# Fried Calamari



## sevy (Feb 3, 2001)

I need a good Recipe for fried calamari, mine never stay crisp, love the ones at Greek restaurants
any help is appreciated
Cheers


----------



## suzanne (May 26, 2001)

The best way I know is the simplest: dip the calamari in milk, toss in flour (Wondra is great, if you can get it), shake off excess, drop in hot oil until golden (just a few seconds), drain, and sprinkle with salt. Serve immediately -- holding anything fried will affect crispness.


----------



## chefatl (Jun 2, 2004)

I drop mine in buttermilk then seasoned flour. As Suzanne said, you can't hold it.
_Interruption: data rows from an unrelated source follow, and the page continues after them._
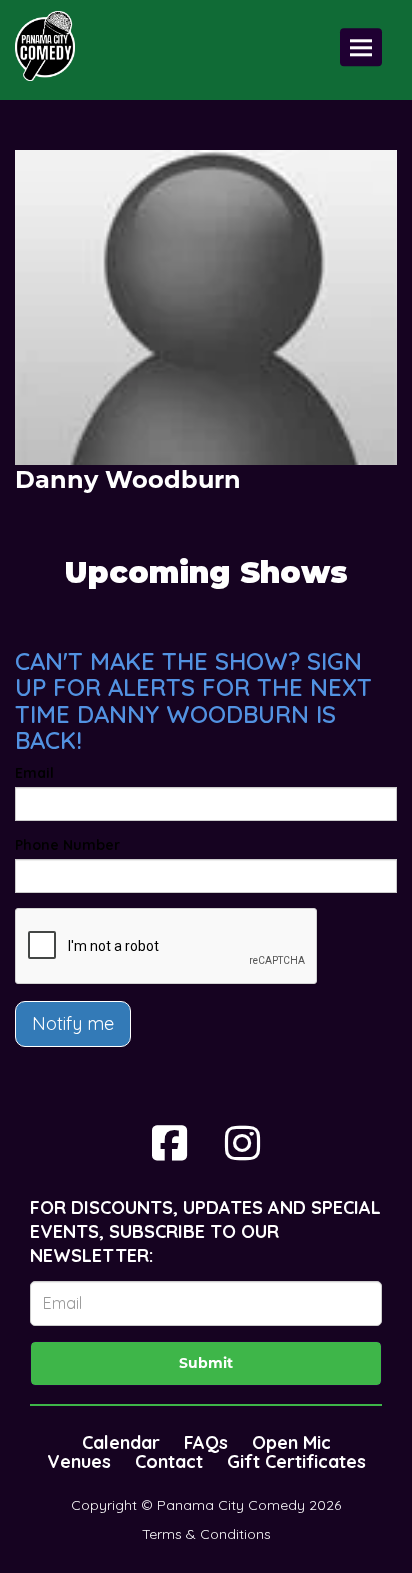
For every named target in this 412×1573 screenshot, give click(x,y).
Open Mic (291, 1442)
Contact (169, 1461)
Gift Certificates (296, 1461)
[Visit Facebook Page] (169, 1143)
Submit (206, 1363)
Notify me (73, 1023)
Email (34, 773)
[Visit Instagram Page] (242, 1143)
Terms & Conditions (206, 1534)
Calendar (121, 1442)
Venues (79, 1461)
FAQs (206, 1442)
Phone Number (67, 845)
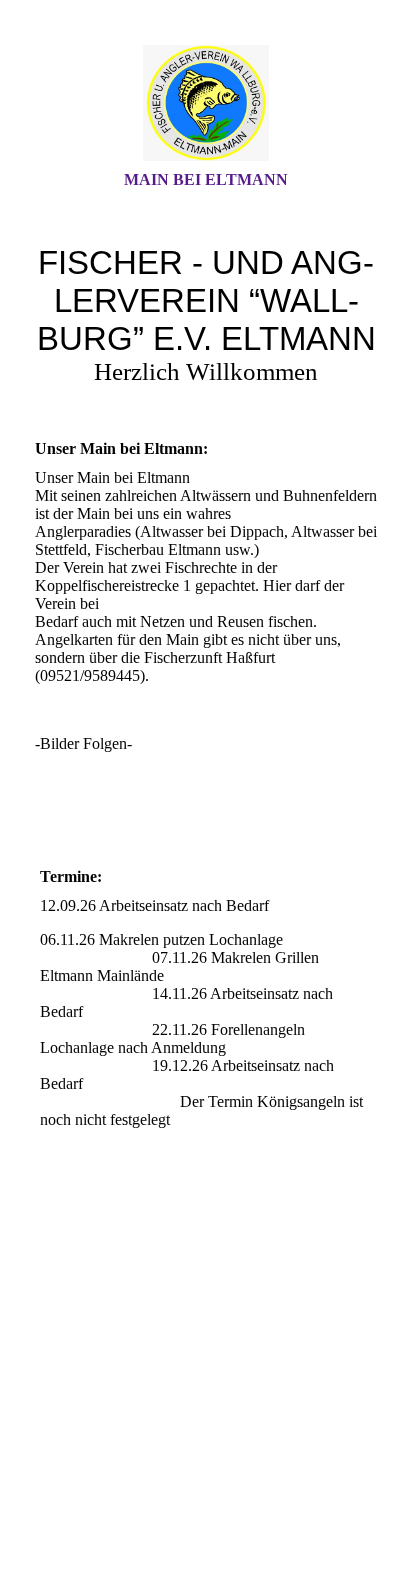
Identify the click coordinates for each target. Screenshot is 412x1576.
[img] (206, 103)
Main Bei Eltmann (206, 179)
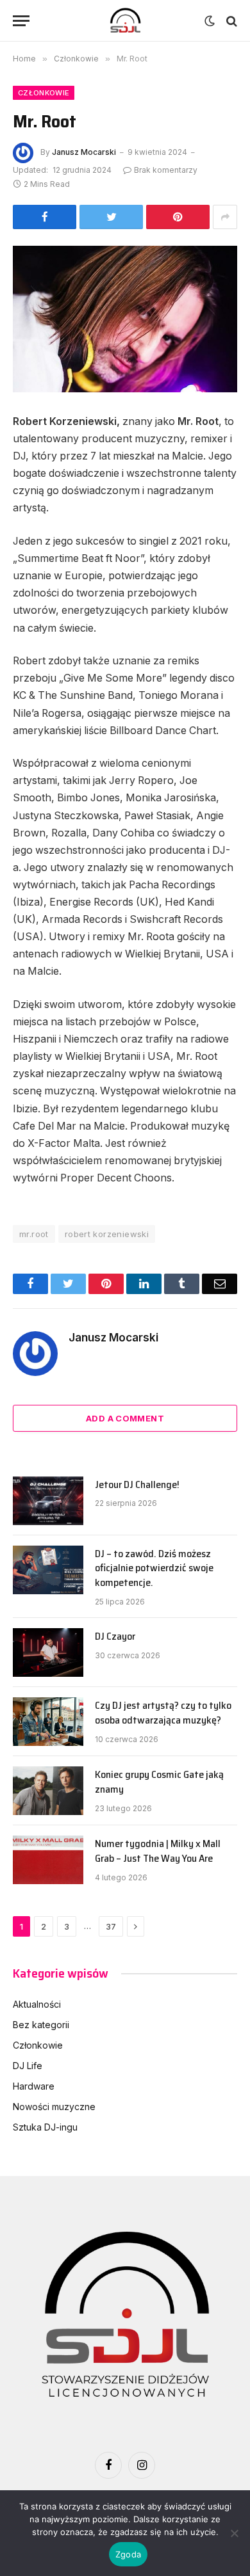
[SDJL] (125, 21)
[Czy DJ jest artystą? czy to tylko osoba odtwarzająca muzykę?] (48, 1721)
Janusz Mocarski (84, 152)
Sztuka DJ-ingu (45, 2127)
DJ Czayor (115, 1636)
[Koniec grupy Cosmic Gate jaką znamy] (48, 1790)
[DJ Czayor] (48, 1652)
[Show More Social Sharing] (225, 217)
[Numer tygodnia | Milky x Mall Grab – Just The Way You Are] (48, 1860)
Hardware (33, 2086)
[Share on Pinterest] (178, 217)
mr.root (34, 1234)
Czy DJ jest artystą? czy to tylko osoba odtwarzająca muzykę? (163, 1712)
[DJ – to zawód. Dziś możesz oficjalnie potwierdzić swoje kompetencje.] (48, 1570)
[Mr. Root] (125, 319)
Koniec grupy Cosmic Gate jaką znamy (159, 1781)
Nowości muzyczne (54, 2106)
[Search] (230, 20)
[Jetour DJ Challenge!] (48, 1500)
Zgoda (128, 2554)
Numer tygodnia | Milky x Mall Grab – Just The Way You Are (158, 1851)
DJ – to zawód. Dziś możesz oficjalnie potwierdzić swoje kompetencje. (154, 1568)
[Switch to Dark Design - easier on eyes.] (209, 21)
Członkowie (43, 92)
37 (111, 1926)
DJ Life (27, 2065)
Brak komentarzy (165, 170)
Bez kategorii (41, 2024)
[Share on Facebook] (44, 217)
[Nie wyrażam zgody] (234, 2533)
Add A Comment (125, 1418)
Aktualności (37, 2004)
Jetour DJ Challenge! (137, 1484)
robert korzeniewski (107, 1234)
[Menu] (21, 20)
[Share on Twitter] (111, 217)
Fried food must be served immediately.


----------



## markv (May 16, 2003)

Suzanne beat me to the punch.

In the restaurant we simply did as she described, (although we didn't use wondra, just regular flour), and the calamari was crisp and delicious.

Make sure you're oil is hot enough too.

Mark


----------



## dano1 (Oct 23, 2003)

i just run through flour, fry, drain, season. Simple is better IMO. Heavy battered squid doesn't do it for me, although i do run my calamari steaks through flour then a light egg wash....


----------



## shahar (Dec 15, 1999)

Common mistake i've seen is sloppy flouring. You get uneven coating and places where it breaks. Work that flour in there, especially the inside of the rings. Shake excess off in a strainer. Fry.
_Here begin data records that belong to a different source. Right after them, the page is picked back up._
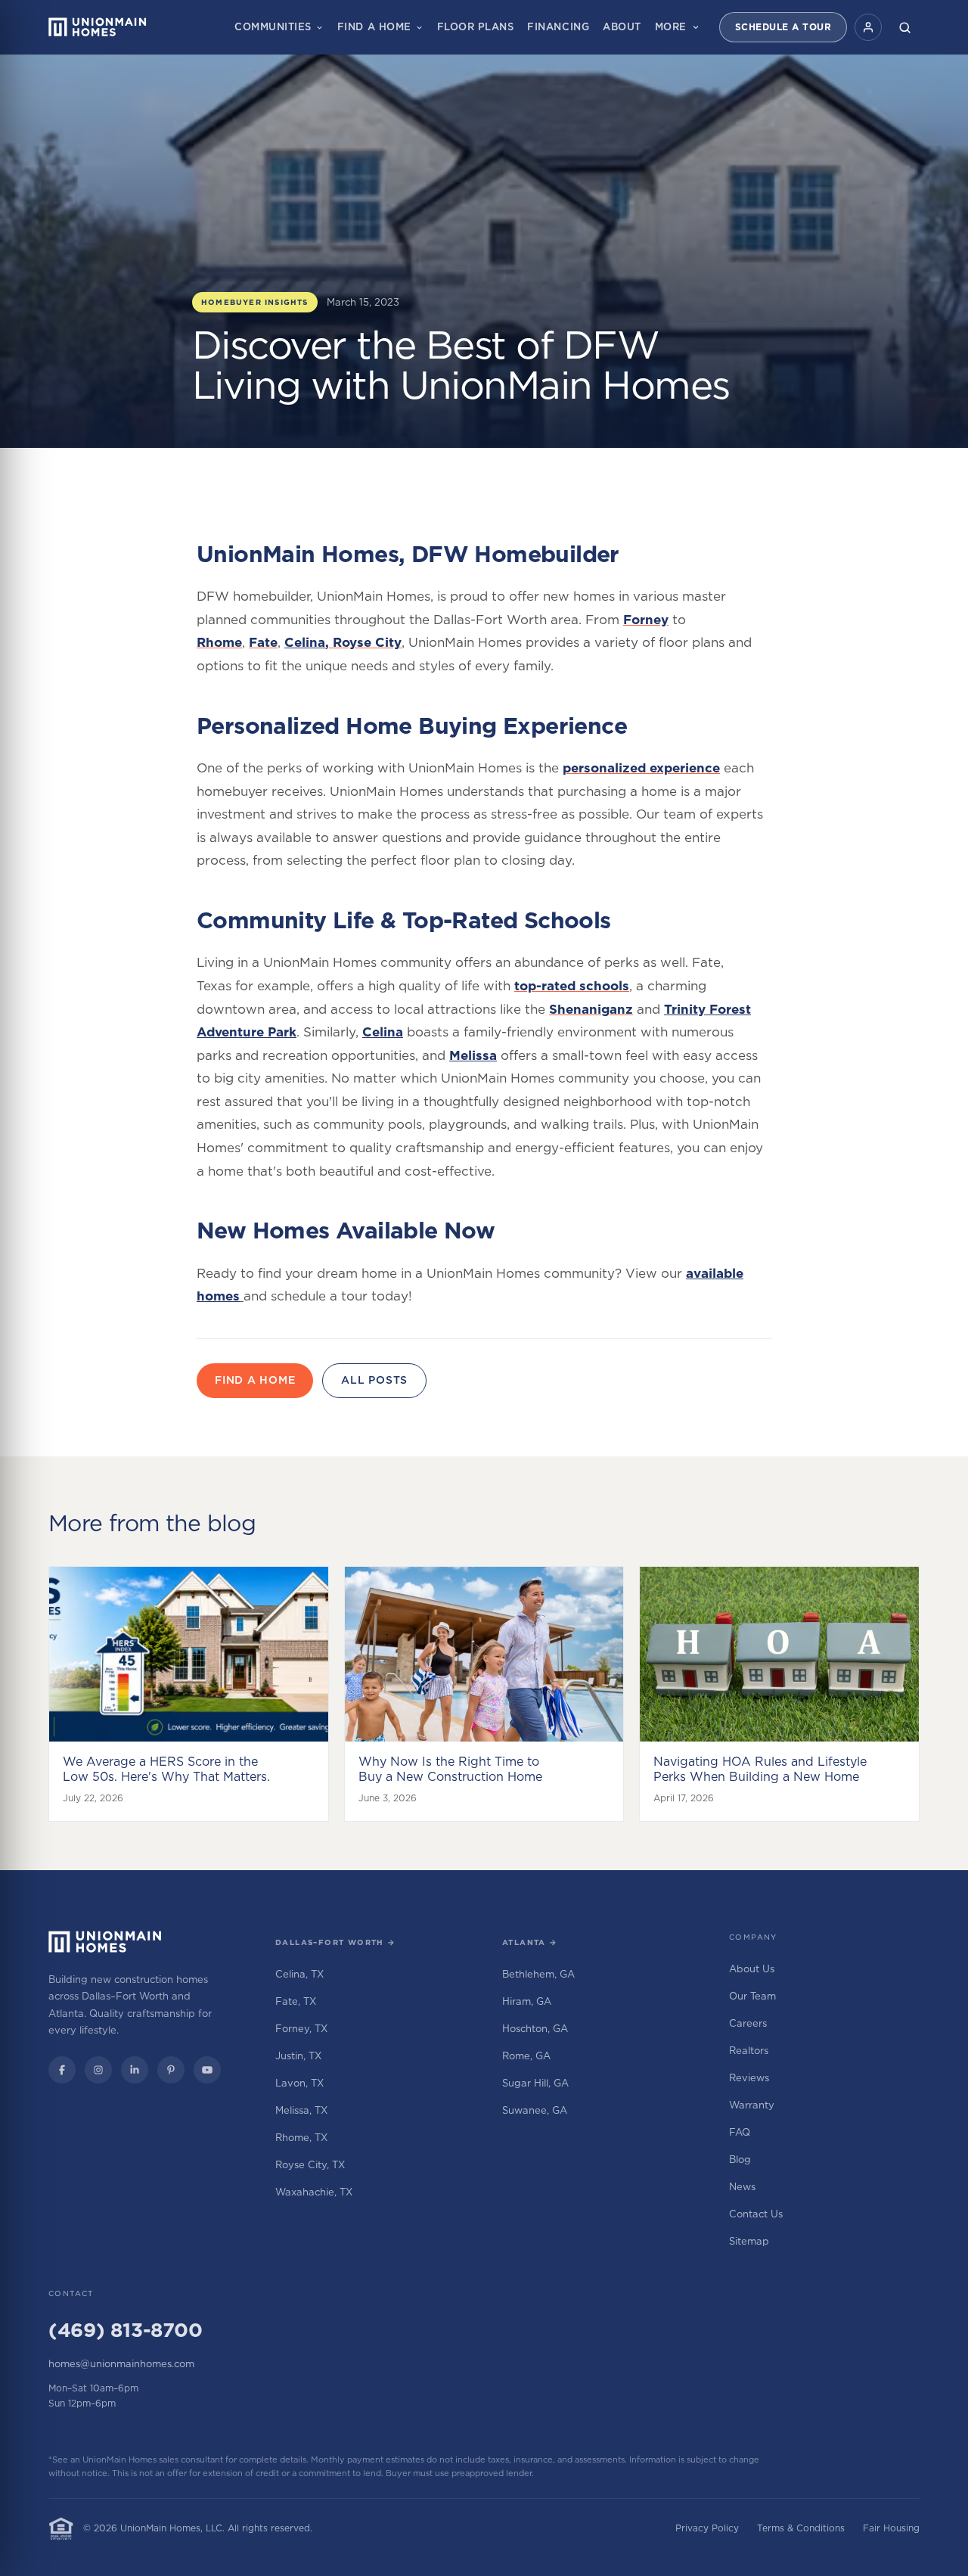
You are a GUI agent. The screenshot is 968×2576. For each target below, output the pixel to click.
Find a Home (374, 26)
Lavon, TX (299, 2083)
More (671, 26)
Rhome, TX (301, 2137)
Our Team (752, 1996)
My favorite is 1:1 flour:corn mill. A little salt, white pepper.

What temp's your frielator?


----------



## pete (Oct 7, 2001)

Wondra is great if you have access to it, but I also often use regular flour. I will often had some cornstarch to it also. I find it helps the crispness.


----------



## danbrown (Feb 19, 2004)

I agree with sharhar. Also, you have to get messy to bread calamari correctly, tossing it in the breading and seperating the pieces. Throughly shaking the excess calamari breading off of the rings and tentacles is a really important step. You want to use something big enough to recycle the breading for the next order (hotel pan works well). Make sure it's throughly breaded and you're using oil that is both hot and clean, and if you still need a breading recipe I'll post it, just ask.
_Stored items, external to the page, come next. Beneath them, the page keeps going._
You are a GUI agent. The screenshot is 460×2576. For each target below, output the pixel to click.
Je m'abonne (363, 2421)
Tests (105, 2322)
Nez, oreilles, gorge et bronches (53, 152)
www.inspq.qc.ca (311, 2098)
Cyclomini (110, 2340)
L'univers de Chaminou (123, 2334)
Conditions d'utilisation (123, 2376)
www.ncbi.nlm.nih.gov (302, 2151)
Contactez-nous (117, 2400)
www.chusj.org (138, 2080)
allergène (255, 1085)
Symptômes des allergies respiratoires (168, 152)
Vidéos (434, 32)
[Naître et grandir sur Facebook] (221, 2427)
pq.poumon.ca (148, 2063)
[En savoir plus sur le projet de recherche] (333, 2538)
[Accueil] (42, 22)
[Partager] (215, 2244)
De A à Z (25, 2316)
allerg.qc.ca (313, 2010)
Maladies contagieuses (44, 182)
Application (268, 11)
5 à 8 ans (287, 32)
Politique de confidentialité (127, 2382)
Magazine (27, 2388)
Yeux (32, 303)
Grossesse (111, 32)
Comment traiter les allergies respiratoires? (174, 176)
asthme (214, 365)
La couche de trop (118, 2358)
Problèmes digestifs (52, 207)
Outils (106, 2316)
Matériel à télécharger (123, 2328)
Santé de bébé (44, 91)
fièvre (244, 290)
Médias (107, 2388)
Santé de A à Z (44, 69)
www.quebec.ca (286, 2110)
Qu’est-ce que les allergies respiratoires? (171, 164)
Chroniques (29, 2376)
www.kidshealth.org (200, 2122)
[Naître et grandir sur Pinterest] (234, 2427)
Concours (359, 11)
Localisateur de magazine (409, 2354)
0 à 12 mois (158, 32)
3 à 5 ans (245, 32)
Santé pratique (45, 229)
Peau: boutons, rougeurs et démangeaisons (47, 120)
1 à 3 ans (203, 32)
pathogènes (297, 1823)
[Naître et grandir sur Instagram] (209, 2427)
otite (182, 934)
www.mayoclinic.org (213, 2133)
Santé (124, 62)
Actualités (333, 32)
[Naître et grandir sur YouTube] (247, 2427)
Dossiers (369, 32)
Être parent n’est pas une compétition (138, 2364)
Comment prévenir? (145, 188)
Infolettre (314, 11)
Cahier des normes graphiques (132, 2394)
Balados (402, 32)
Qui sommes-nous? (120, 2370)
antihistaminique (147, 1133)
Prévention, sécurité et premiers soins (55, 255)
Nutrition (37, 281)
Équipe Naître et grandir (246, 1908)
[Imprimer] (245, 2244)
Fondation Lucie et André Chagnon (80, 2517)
And serve it immediately, as with any fried food.


----------



## andrew563 (Oct 12, 2005)

the way I like calamari, flour the calamari in straight flour, paprika, salt and pepper. In a saute pan, heat your oil until it starts to smoke, quickly add the calamari in an even layer, sear on one side until golden brown, flip once, add garlic, red pepper flakes, and a little pepperocinis. serve at once.


----------



## suzanne (May 26, 2001)

How nice to be agreed with!  

Point of explanation: at the restaurant, we would have one large round sieve/strainer sitting with its bottom in the pan of milk, and another on top of the pan of flour. So it was easy to throw a portion into the milk, swish it around, pull out the strainer to shake off the excess, dump the calamari from that strainer into the one in the flour, scoop flour on top and shake it around, then shake off the excess before dropping it into the fryer basket. Very fast, very clean (no flour/milk gunk on your hands). This would work with flour, flour+cornmeal, just about any dry coating.


----------



## castlebravo242 (Nov 28, 2005)

I do like squid, but, not fried. Saute in butter or olive oil salt garlic parsley and lemon, or as sashimi. More than about two ounces is too much.

Bob


----------



## suzanne (May 26, 2001)

Sounds delicious! Fried calamari, though, can be great so long as it's not heavily breaded or battered, and not greasy. 

You (castlebravo) might like it the way I did it for T-Day (had a non-meat-eating guest): marinated whole bodies in olive oil with a little lemon juice, oregano, S&P, and hot pepper flakes. Then laid them in a very hot cast-iron pan for about one minute per side. Now THAT was good! :lips:


----------



## aimforthestars (Dec 22, 2016)

Hi there, how does Buttermilk differ from normal milk? And does powdered Buttermilk affect your recipe?


----------



## koukouvagia (Apr 3, 2008)

AimForTheStars said:


> Hi there, how does Buttermilk differ from normal milk? And does powdered Buttermilk affect your recipe?


Buttermilk has a sourness. You don't need it though and you definitely don't need powdered stuff for fried calamari. All you need is flour, seasoned or not is up to you.

The most important thing besides serving the calamari right away is not to place it on paper towels once it comes out of the fryer. Anything that is fried should be placed on a rack and then served immediately. It keeps it crisp.


----------



## flipflopgirl (Jun 27, 2012)

More info than you asked for but an interesting read.

Just in case you are ever on Jeopardy and the topic comes up.....

http://joythebaker.com/2013/11/baking-101-the-best-buttermilk-substitutes/

mimi


----------



## luis de vence (Jun 5, 2015)

I soak the calamari in salt and lemon juice. Then I pass them through seasoned flour, egg, and flour again. Then I deep fry them at 150°C.  Cripsy and puffy looking calamari everytime with a savory bite.


----------